Dataset records:
↓↓↓

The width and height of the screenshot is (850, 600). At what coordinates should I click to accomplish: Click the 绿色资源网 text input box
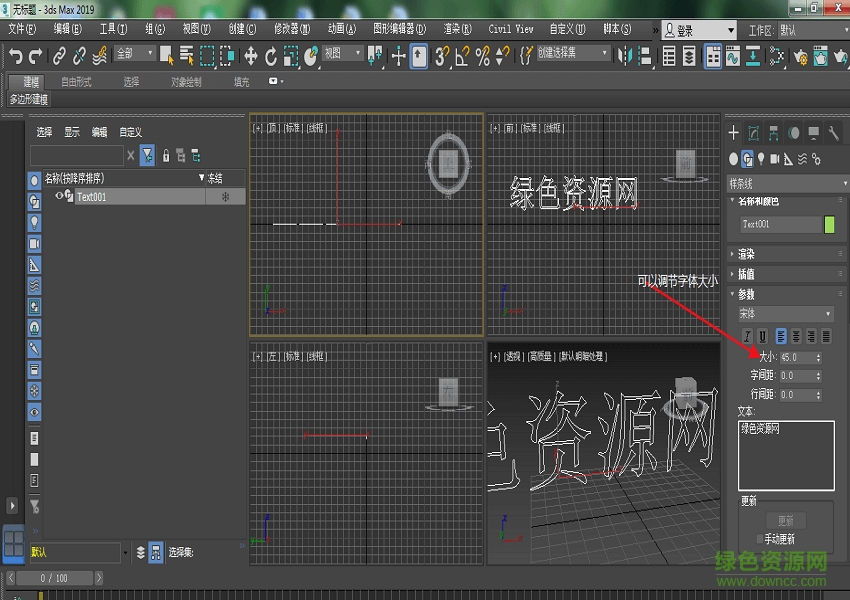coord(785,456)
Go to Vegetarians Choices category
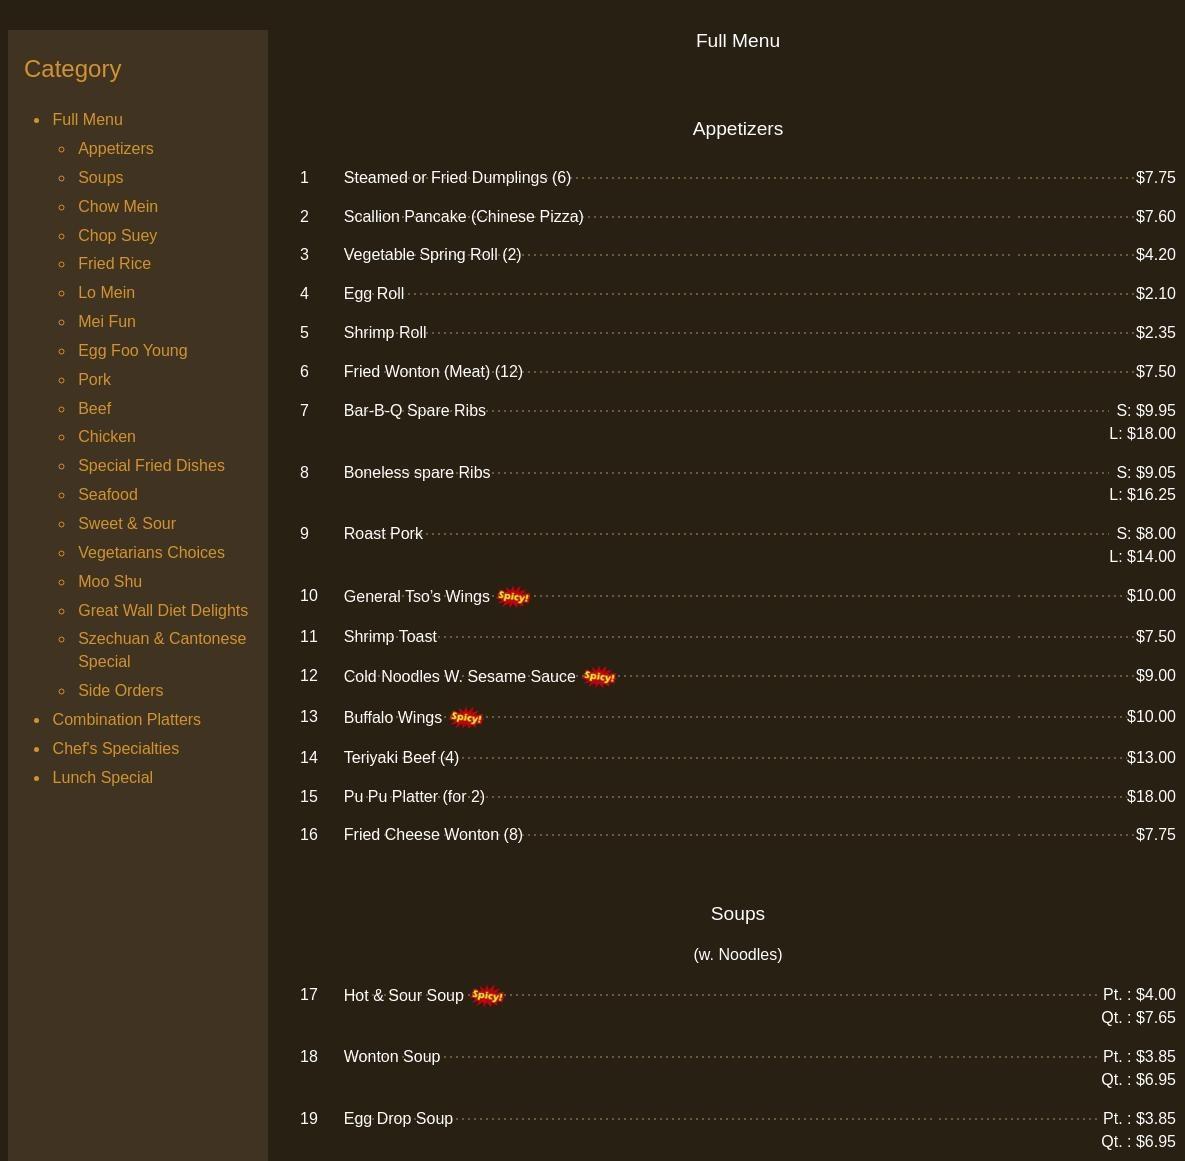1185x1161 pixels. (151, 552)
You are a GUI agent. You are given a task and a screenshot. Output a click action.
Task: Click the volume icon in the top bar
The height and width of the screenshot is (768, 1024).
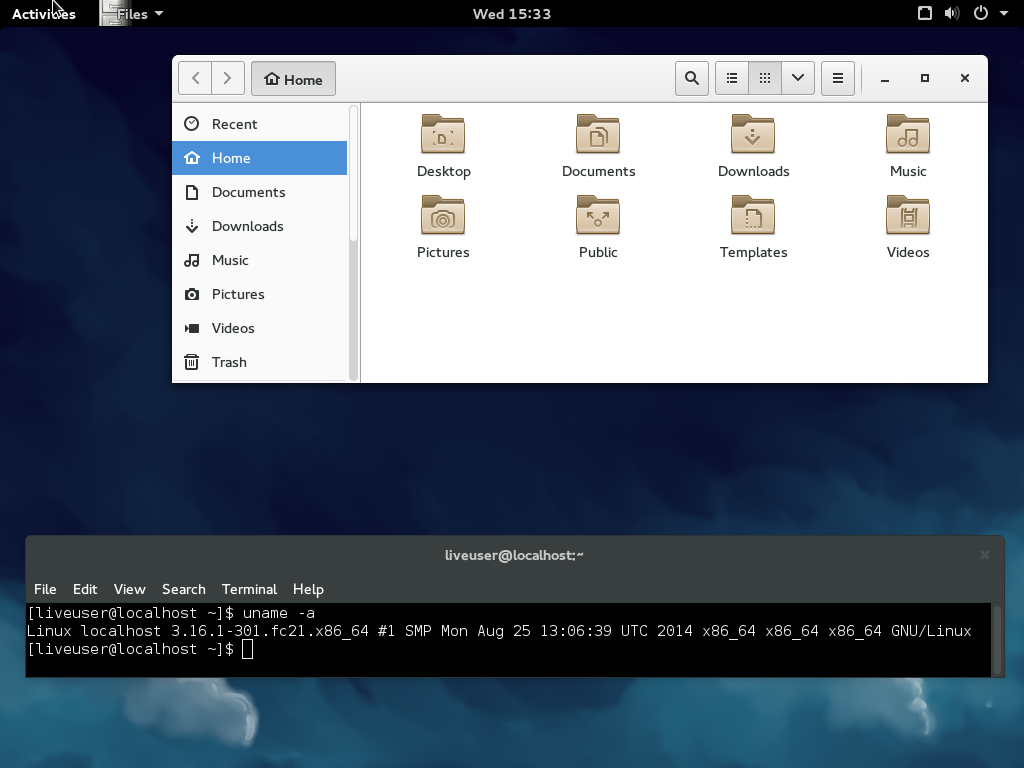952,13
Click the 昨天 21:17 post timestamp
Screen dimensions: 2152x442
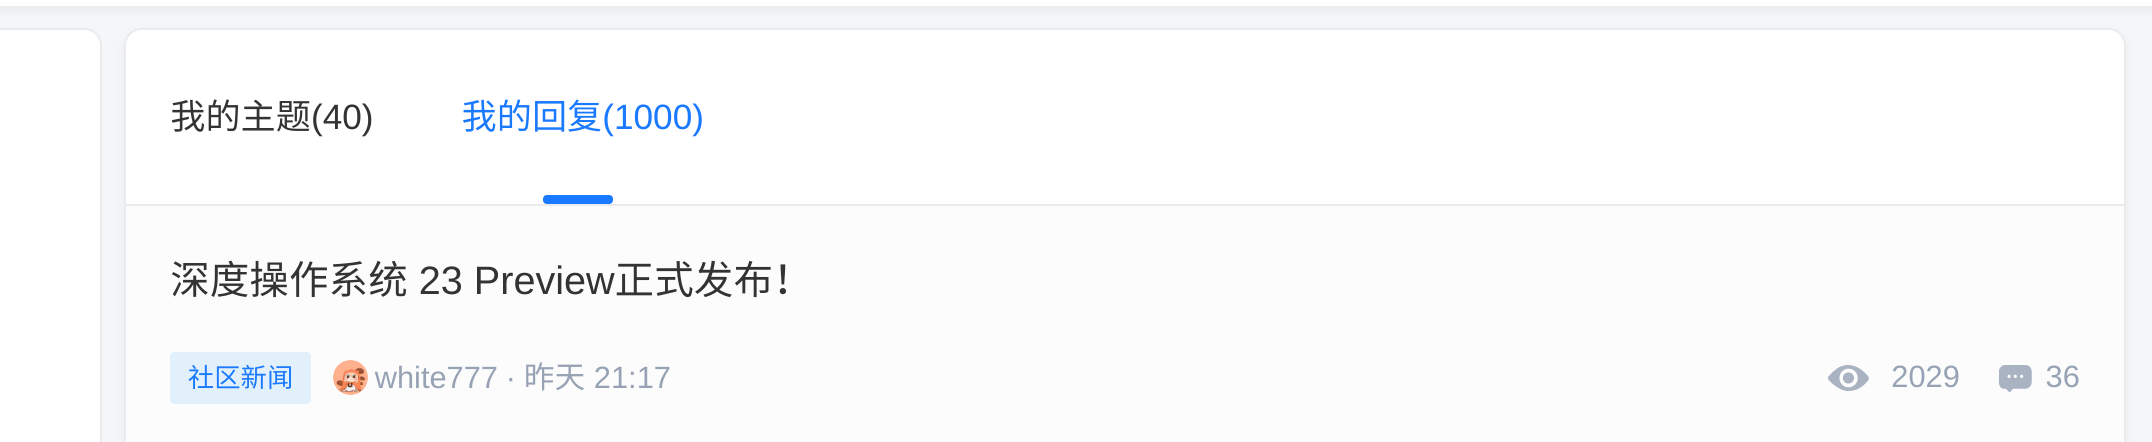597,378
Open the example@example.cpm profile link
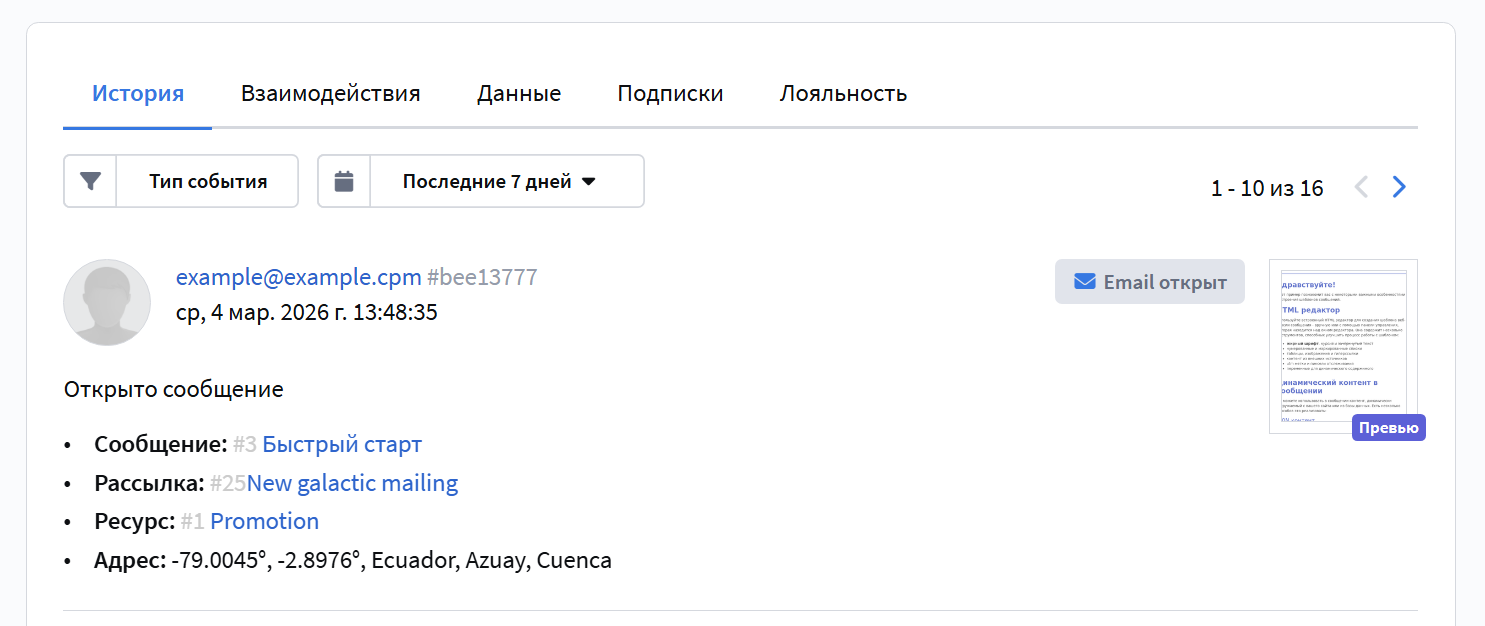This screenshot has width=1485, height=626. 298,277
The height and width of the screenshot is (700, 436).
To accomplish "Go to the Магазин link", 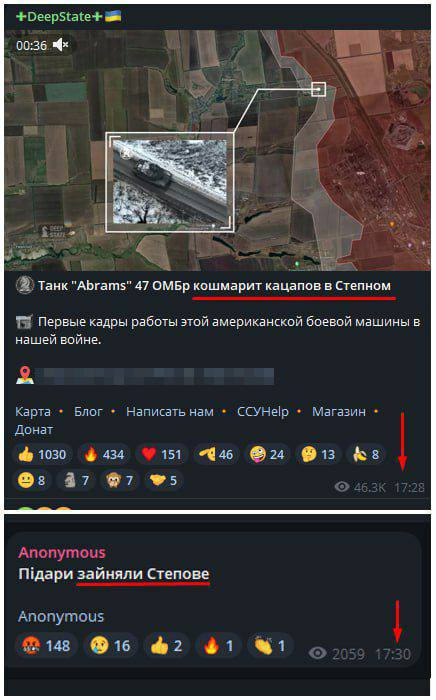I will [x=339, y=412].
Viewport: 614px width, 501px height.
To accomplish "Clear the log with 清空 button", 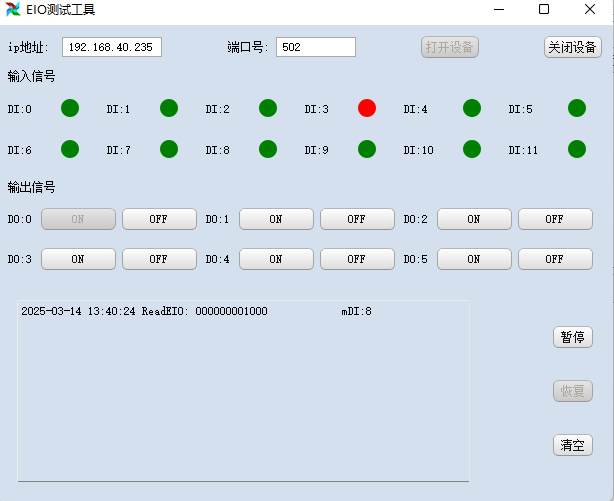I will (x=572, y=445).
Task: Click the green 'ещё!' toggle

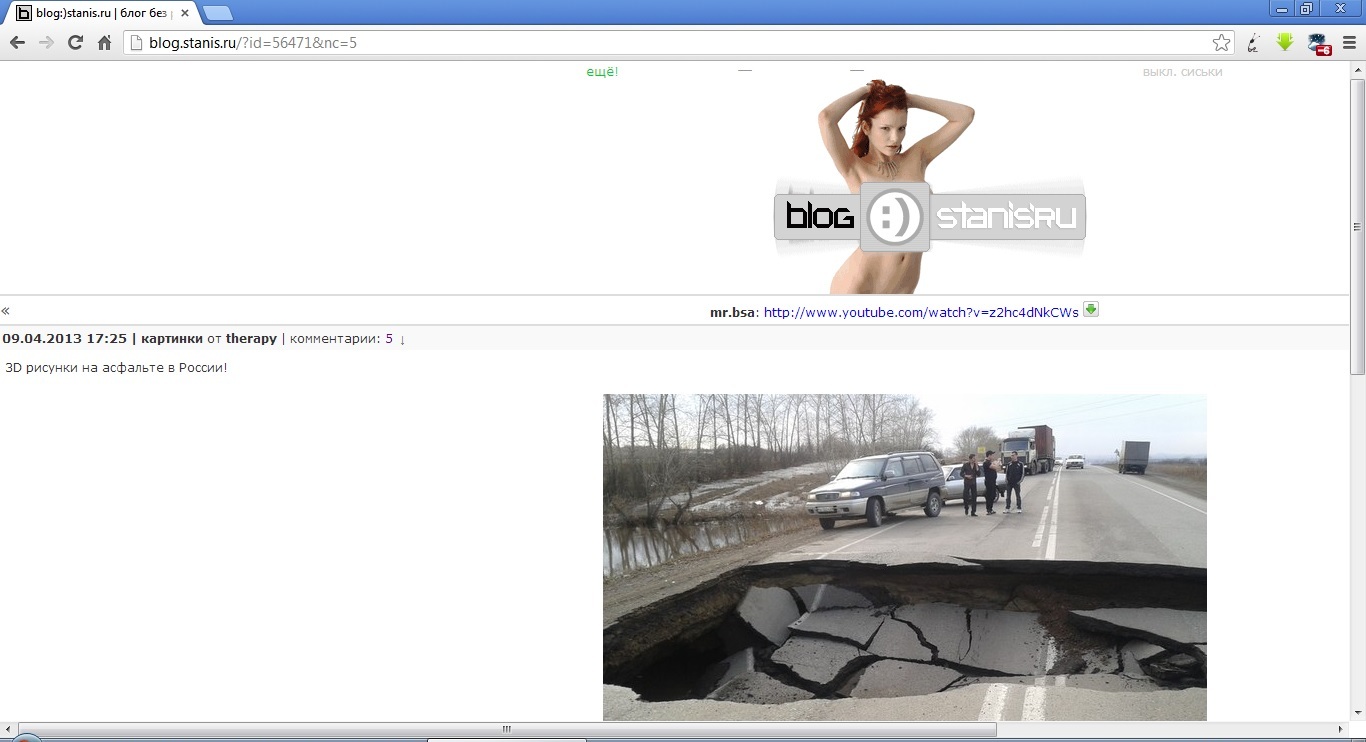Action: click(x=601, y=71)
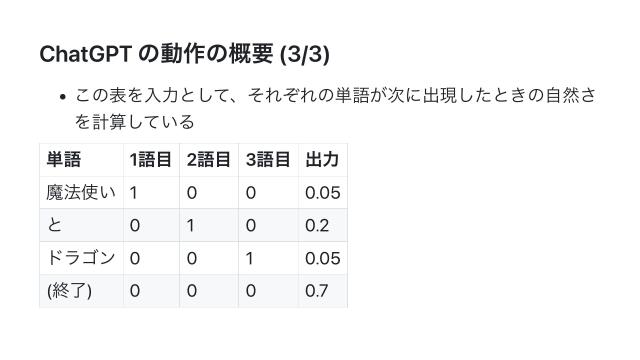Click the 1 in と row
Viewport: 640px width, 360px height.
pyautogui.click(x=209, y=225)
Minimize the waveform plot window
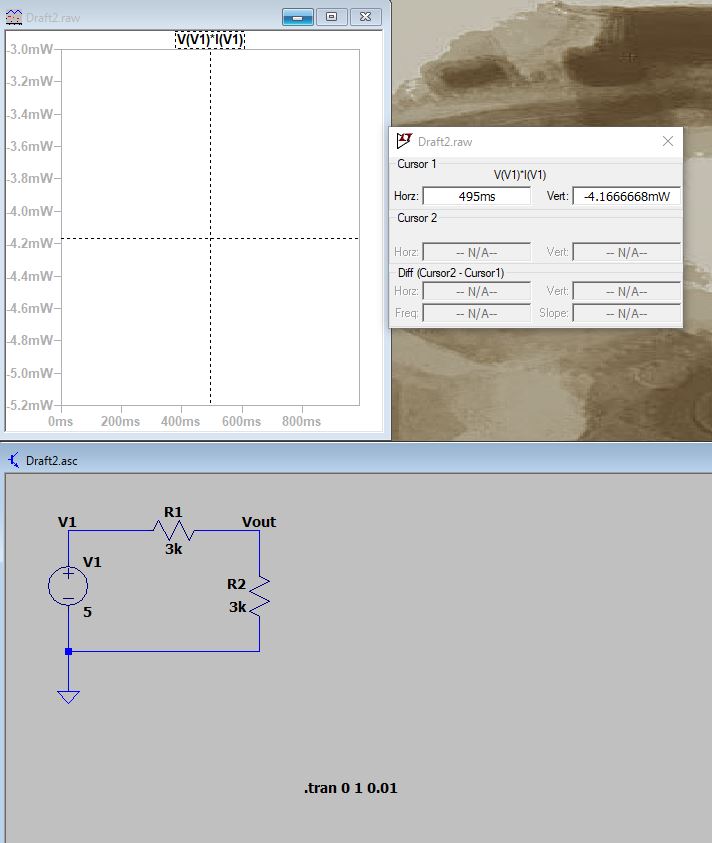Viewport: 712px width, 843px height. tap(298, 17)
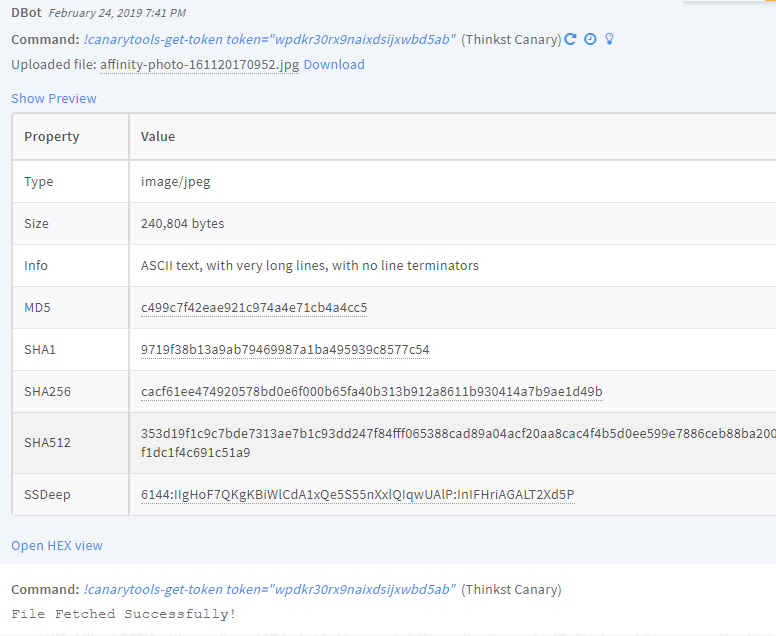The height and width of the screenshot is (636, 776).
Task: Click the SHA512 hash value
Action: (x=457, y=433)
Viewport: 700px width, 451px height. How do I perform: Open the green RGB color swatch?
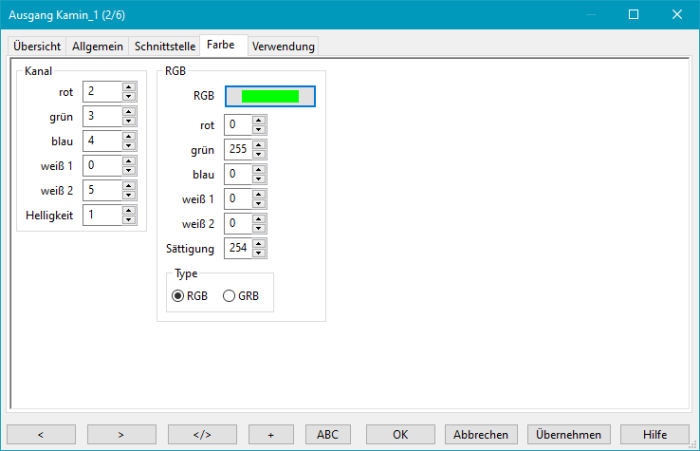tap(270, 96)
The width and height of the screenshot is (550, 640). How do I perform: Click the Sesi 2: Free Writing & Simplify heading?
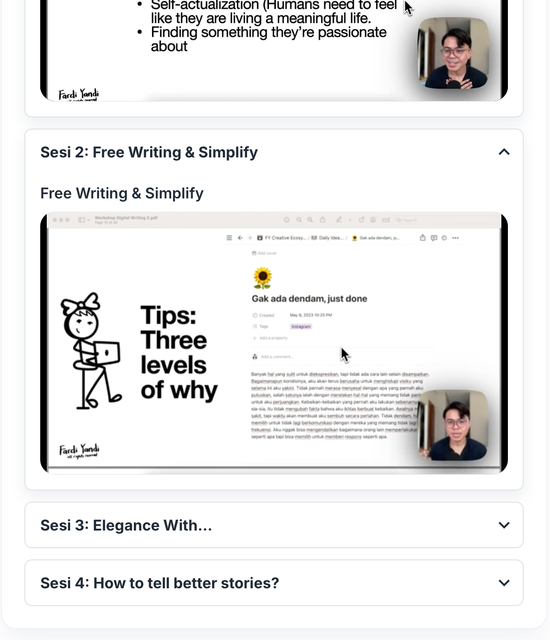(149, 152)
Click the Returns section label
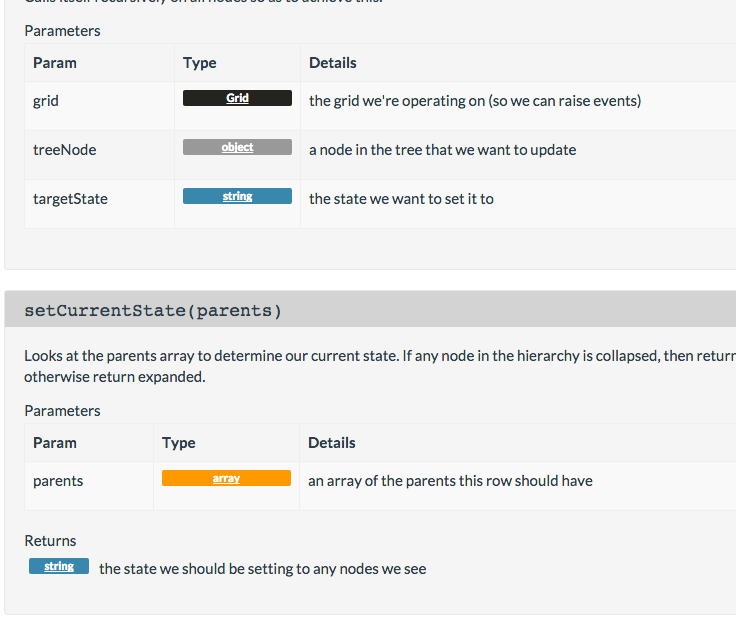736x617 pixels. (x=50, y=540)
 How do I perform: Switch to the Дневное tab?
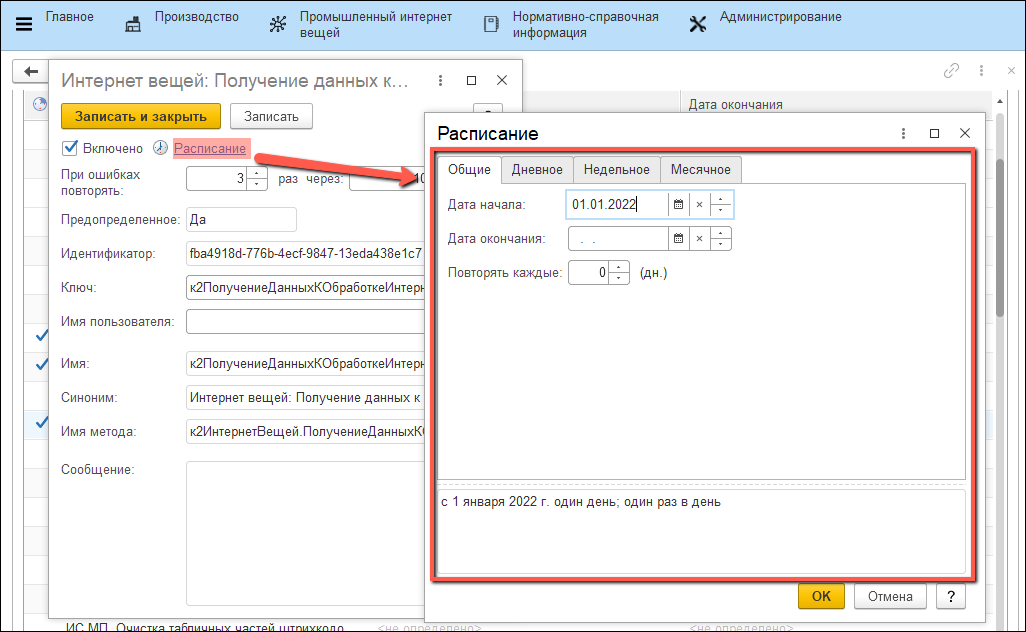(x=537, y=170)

↑↑↑

What the task asks: Pictures don't belong in the copy. Retype exactly the lines from the one with "Click the Returns section label" through the last line of the records.

Written answer:
Click the Returns section label
736x617 pixels. (x=50, y=540)
 How do I perform: Switch to the Дневное tab?
(x=537, y=170)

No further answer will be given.